GIVEN TEXT START

Chemung Mine – Ghost Town – Masonic California

The Chemong Mine, founded in 1909, is located near the ghost town of Masonic, CA. It was torn down and rebuilt three times. The structures were eventually abandoned in 1939. By the 1950s the nearby town of Masonic was abandoned also, leaving Chemung to fade quietly into the dust.

Feature Image Details

I used Canon EOS 5D Mark IV camera coupled with a Canon 11-24 F4.0 L lens at 11mm for 1/320th of a second at F16, ISO 800.

Additional Chemung Mine Images

 

 

If you are visiting the Mono Lake area and the ghost town of Bodie, this ghost town is right in the area and worth a visit. Unlike Bodie, there are no hour restrictions. At your own risk, you can enter the buildings.

Bodie is far better preserved and there are many more buildings. But the hours at Bodie are restricted and you can only enter the buildings on a private tour.

GIVEN TEXT END
MATERIAL PROVIDED START

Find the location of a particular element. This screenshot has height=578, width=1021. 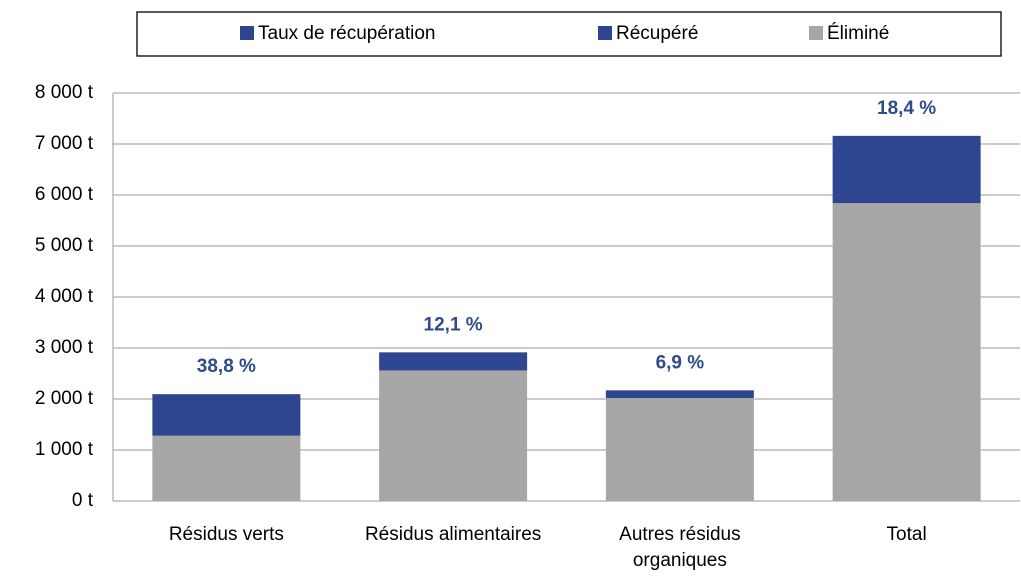

legend-box is located at coordinates (569, 34).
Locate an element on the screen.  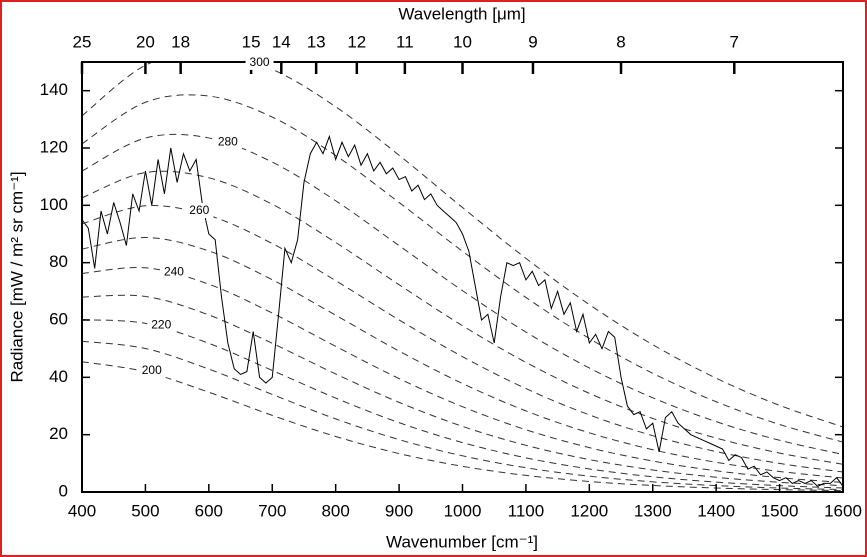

MATERIAL PROVIDED END

TASK STATEMENT: Copy out the whole Chemung Mine text above, word for word.

WRITTEN ANSWER:
Chemung Mine – Ghost Town – Masonic California

The Chemong Mine, founded in 1909, is located near the ghost town of Masonic, CA. It was torn down and rebuilt three times. The structures were eventually abandoned in 1939. By the 1950s the nearby town of Masonic was abandoned also, leaving Chemung to fade quietly into the dust.

Feature Image Details

I used Canon EOS 5D Mark IV camera coupled with a Canon 11-24 F4.0 L lens at 11mm for 1/320th of a second at F16, ISO 800.

Additional Chemung Mine Images

 

 

If you are visiting the Mono Lake area and the ghost town of Bodie, this ghost town is right in the area and worth a visit. Unlike Bodie, there are no hour restrictions. At your own risk, you can enter the buildings.

Bodie is far better preserved and there are many more buildings. But the hours at Bodie are restricted and you can only enter the buildings on a private tour.